- dpr.go.id
DPR Dorong KPK Ungkap Mafia Pelabuhan Batam
Jakarta, tvOnenews.com - Pengungkapan kasus dugaan korupsi cukai rokok mantan Kepala BP Tanjung Pinang menjadi pintu masuk KPK membongkar praktik illegal sejenis yang selama ini diduga terjadi di kawasan free trade zone (FTZ), khususnya BP Batam yang kerap menjadi jalur lalu lintas penyelundupan barang-barang haram ke berbagai wilayah di Indonesia, termasuk ke Pelabuhan Sunda Kelapa.

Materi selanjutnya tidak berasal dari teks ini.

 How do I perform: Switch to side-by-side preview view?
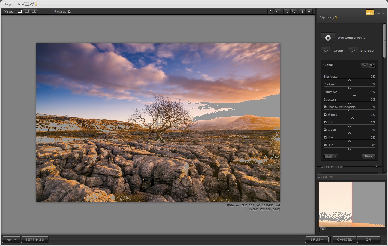(34, 11)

Anggota Komisi 3 DPR dari Fraksi Partai Demokrat, Santoso, meminta KPK untuk melakukan penindakan secara holistik, termasuk mengungkap para pengusaha hitam kelas kakap yang memanfaatkan oknum penyelenggara negara untuk mencari untung.

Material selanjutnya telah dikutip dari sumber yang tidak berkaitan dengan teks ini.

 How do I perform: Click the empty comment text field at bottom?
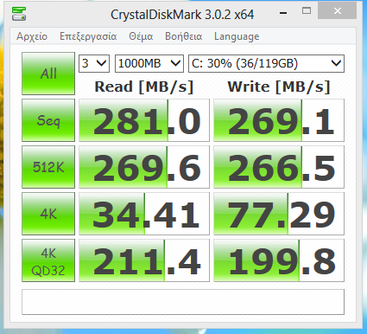click(x=183, y=302)
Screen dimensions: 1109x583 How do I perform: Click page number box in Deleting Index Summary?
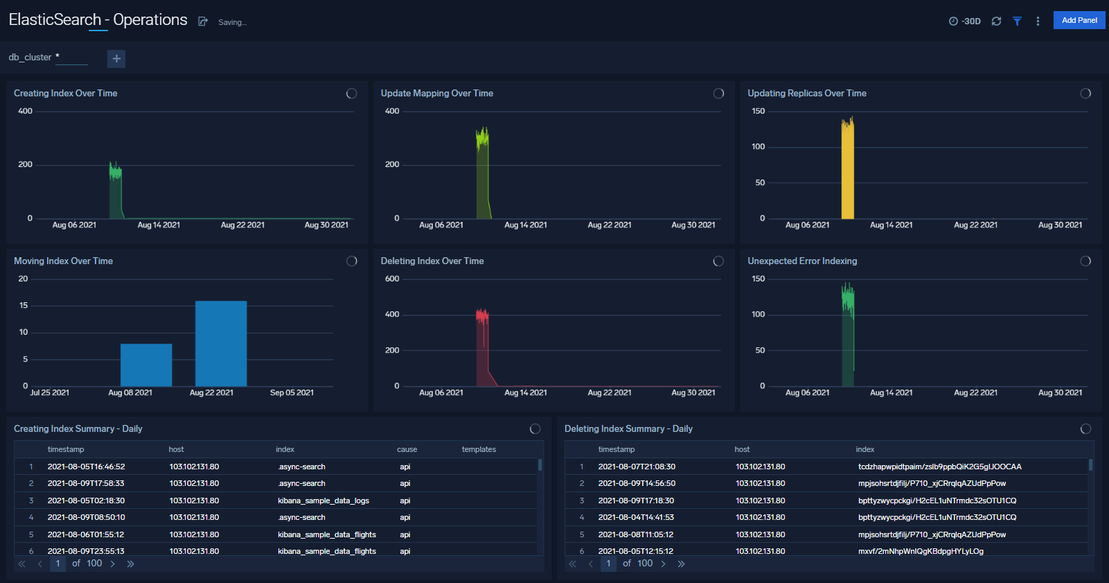[609, 564]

Santoso menyebut kasus over kuota yang terjadi di Tanjung Pinang adalah bagian kecil dari kasus penyelundupan komoditas atau barang lainnya dengan modus sejenis yang terjadi di Pelabuhan Batam.
"Ini harus jadi momentum supaya KPK melakukan penindakan tidak parsial namun menyeluruh terkait permainan kuota tersebut," kata Santoso, Senin (14/8/2023).

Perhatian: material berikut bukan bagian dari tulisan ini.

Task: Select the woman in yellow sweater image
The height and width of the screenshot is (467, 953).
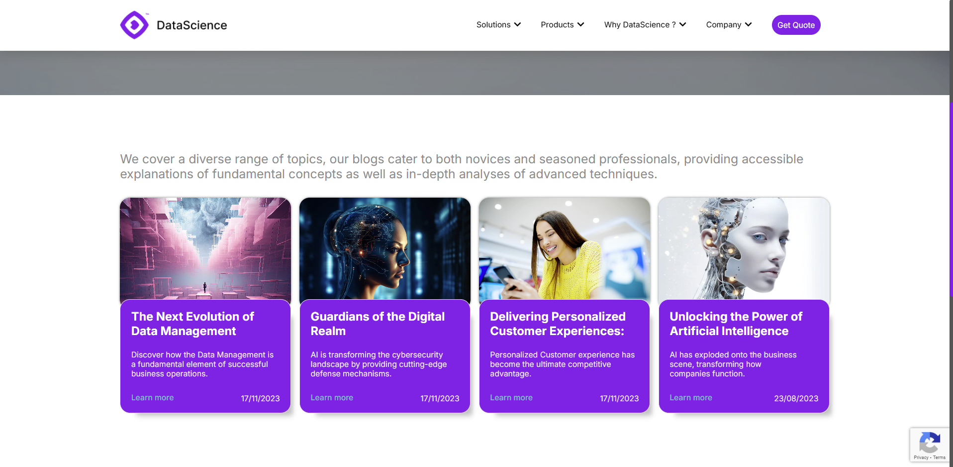Action: point(564,248)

Saat ini beredar empat nama yang diduga menjadi bagian dari sindikasi penyelundupan melalui Pelabuhan Batam, yakni VCR, DNI, FRN, dan BDN. Hanya saja KPK masih enggan menyebut identitasnya secara detail.
Keempatnya diduga terafiliasi dengan AP, tersangka gratifikasi dan pencucian uang yang saat ini tengah disidik KPK. Tersangka tersebut pernah bertugas di Batam.
Santoso menegaskan, guna meredam syahwat para pengusaha hitam mengeruk keuntungan sehingga diperlukan komitmen pengawasan ketat dan penindakan yang konsisten.
Pelabuhan Batam dikenal sebagai salah satu jalur penyelundupan di kawasan FTZ. Jenis komoditas atau barang yang biasa diselundupkan melalui Pelabuhan Batam berupa minuman keras atau miras, rokok dari China, alat kesehatan, mobil, moge, mesin mobil, handphone, lapotop, pita cukai palsu, obat farmasi, hingga benih lobster.
Adapun yang berwenang mengeluarkan kuota terhadap barang-barang tersebut adalah BP FTZ Batam.
Layaknya yang terjadi di Tanjung Pinang, modus yang sama diduga kuat masih terus berlangsung di Batam.
Praktik ilegal tersebut pada umumnya menjadikan dua pelabuhan terbesar di Batam, yakni Pelabuhan Batu Ampar dan Sekupang sebagai motornya.
Penindakan tampaknya tak pernah membuat jera para mafia pelabuhan. Pasalnya, praktik yang sama menjadi pemandangan umum di Pelabuhan Batu Ampar dan Dermaga Beton Sekupang.